My baby—my third baby, my last baby—is about to turn one. I’m done having babies, and my youngest is quickly turning into a toddler. This, as you may expect, is sending me on a rollercoaster of emotions. My life for the past almost seven years has been a whirlwind of pregnancy, babies, nursing and toddlers—and that stage is quickly coming to an end.
Before kids, I wasn’t a baby person. I was never the person who felt compelled to hold newborns. In fact, I was more likely to hold them reluctantly and awkwardly, never sure what I was supposed to be doing or saying. It’s the elementary school years that I’ve always looked forward to. That’s why I’m surprised this is hitting me so hard.
What I didn’t know before kids is that the baby years are magical. That they are at once fleeting and impossibly slow, full of moments you want to hold onto forever. So before we move on, and I look forward excitedly to what lies ahead, I want to take a minute to say goodbye.
Goodbye to pregnancy, to the anticipation of meeting a brand new little person. To waking up excitedly wondering if this might be labor, if this is the day you’re going to meet your little one.
Goodbye to falling in love in an instant. To that moment when your new baby is placed on your chest, and you stare in absolute awe of what you created. To studying that little face and perfect little fingers and toes, and knowing that you are forever changed because of them.
Goodbye to those endless hours spent snuggling a sleeping newborn on the couch. To those days when you can’t risk moving, even to eat or go to the bathroom, because there is no way you are going to chance waking the baby.
Goodbye to first smiles. To that first social interaction that comes at just the right time, when you’re emotionally and physically exhausted and wondering how much more you can continue to give.
Goodbye to midnight feedings. Goodbye to sleepless nights. Goodbye to the hours and hours spent rocking them to sleep. Goodbye to a little one sleeping beside the bed, close enough to hear little breaths and baby snores.
Goodbye to pudgy thighs, rubber band wrists, and adorable, squishable cheeks. Goodbye to tiny fingers and toes, and that intoxicating new baby smell.
Goodbye to swaddles and soothers, to the baby gear that threatens to take over the house. Goodbye to the teeny tiny baby clothes they outgrow overnight.

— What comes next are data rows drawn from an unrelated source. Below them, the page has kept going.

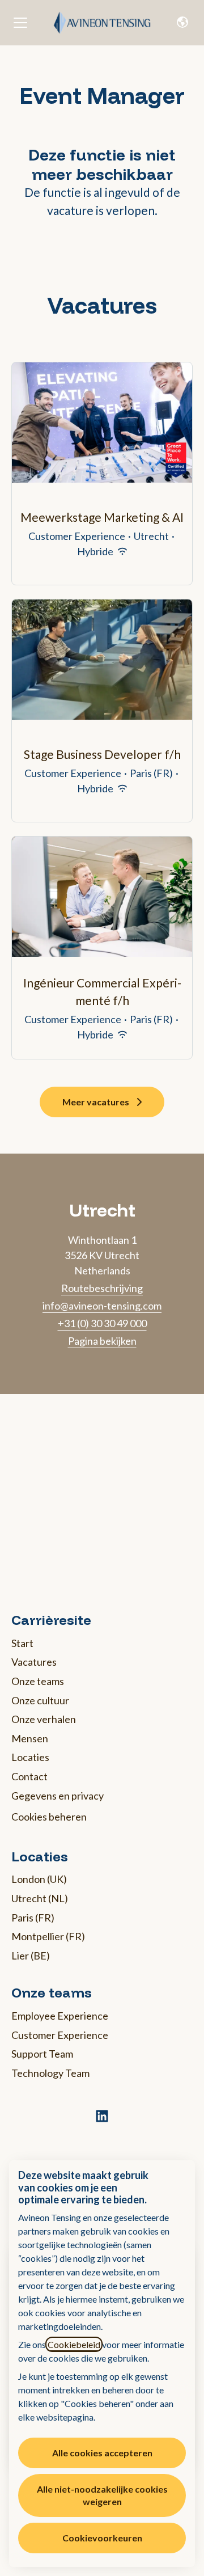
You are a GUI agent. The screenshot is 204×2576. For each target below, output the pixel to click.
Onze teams (37, 1681)
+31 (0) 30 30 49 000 (102, 1323)
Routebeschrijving (102, 1288)
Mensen (29, 1738)
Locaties (30, 1757)
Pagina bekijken (102, 1341)
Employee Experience (59, 2015)
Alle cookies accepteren (102, 2452)
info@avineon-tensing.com (102, 1305)
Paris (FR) (32, 1917)
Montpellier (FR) (48, 1936)
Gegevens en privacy (57, 1795)
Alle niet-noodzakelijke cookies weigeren (102, 2495)
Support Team (42, 2053)
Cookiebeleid (74, 2344)
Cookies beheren (49, 1816)
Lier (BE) (30, 1955)
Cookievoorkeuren (102, 2537)
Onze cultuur (40, 1700)
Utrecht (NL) (39, 1898)
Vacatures (34, 1662)
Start (22, 1643)
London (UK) (39, 1879)
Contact (29, 1776)
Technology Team (50, 2073)
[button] (182, 23)
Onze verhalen (43, 1719)
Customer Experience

Goodbye to the days where all they need to be entertained is a game of peek-a-boo.
Goodbye to maternity leave, that time where life slows down and your only job is to take care of them. To those days at home with no schedule, and nothing to do but watch them explore their world.
Goodbye to a simpler time, before tantrums and sibling rivalries. When they haven’t yet learned the word “no” and their biggest problems can be solved by a snuggle with Mom.
Goodbye to the most physically demanding stage of parenting. To those years spent with a baby on your hip, wishing you had two free hands and lamenting the fact that you can’t get anything done.
Goodbye to the pure, unadulterated joy and wonder of experiencing something for the first time. New foods, new experiences, new environments—there is magic in experiencing the world again through your baby’s eyes.
Goodbye to the excitement of watching a personality emerge and an individual develop. From an instinct-driven newborn to a toddler with a personality bigger than his little body, one of my favorite parts of the baby years is learning who they are as individuals.
There is so much to look forward to. I know that. But the sweet simplicity of the baby years is coming to an end, and saying goodbye is hard.
Soon, they will all be too big for me to hold. Soon, I will not be able to kiss their problems away. Soon, their friends will have more influence on them than we do, and we can only hope we’ve given them a solid enough foundation.
So today, I’m going to snuggle my baby a little longer during the middle-of-the-night feed. I’ll savour the idiosyncrasies of my toddler’s speech before they disappear. And every once in a while, I’ll summon all of my strength and pick up my 5-year-old. Because the last time is coming, and I’m not quite ready for it to be over.